--- begin EXERCISE MATERIAL ---

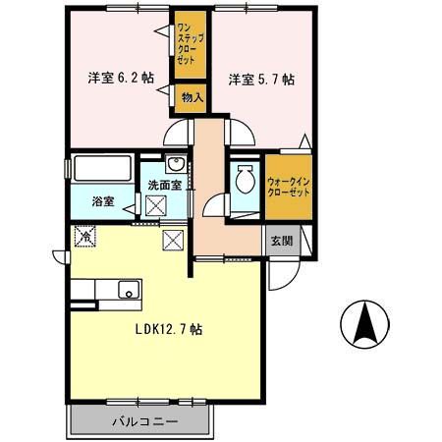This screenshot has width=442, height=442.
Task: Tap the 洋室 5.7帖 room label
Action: pos(262,79)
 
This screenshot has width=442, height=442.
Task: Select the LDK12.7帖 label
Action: pos(168,330)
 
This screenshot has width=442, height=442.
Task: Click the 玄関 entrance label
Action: pos(280,242)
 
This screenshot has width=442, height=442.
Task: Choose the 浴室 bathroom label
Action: pos(103,202)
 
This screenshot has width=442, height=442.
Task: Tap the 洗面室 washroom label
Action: pos(162,185)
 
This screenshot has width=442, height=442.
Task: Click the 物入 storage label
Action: pos(192,96)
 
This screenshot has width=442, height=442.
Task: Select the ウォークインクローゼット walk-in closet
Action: pos(288,186)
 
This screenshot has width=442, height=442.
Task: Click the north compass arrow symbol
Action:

--- end EXERCISE MATERIAL ---

#### TASK DIRECTIONS
Please copy out every one of the entries above word for word, leaving the pictures out.

#### EXERCISE SOLUTION
This screenshot has width=442, height=442.
Task: Tap the 洋室 5.7帖 room label
Action: pos(262,79)
 
This screenshot has width=442, height=442.
Task: Select the LDK12.7帖 label
Action: pos(168,330)
 
This screenshot has width=442, height=442.
Task: Click the 玄関 entrance label
Action: pos(280,242)
 
This screenshot has width=442, height=442.
Task: Choose the 浴室 bathroom label
Action: pos(103,202)
 
This screenshot has width=442, height=442.
Task: Tap the 洗面室 washroom label
Action: pos(162,185)
 
This screenshot has width=442, height=442.
Task: Click the 物入 storage label
Action: pos(192,96)
 
This screenshot has width=442, height=442.
Task: Select the ウォークインクローゼット walk-in closet
Action: pos(288,186)
 
This screenshot has width=442, height=442.
Task: Click the north compass arrow symbol
Action:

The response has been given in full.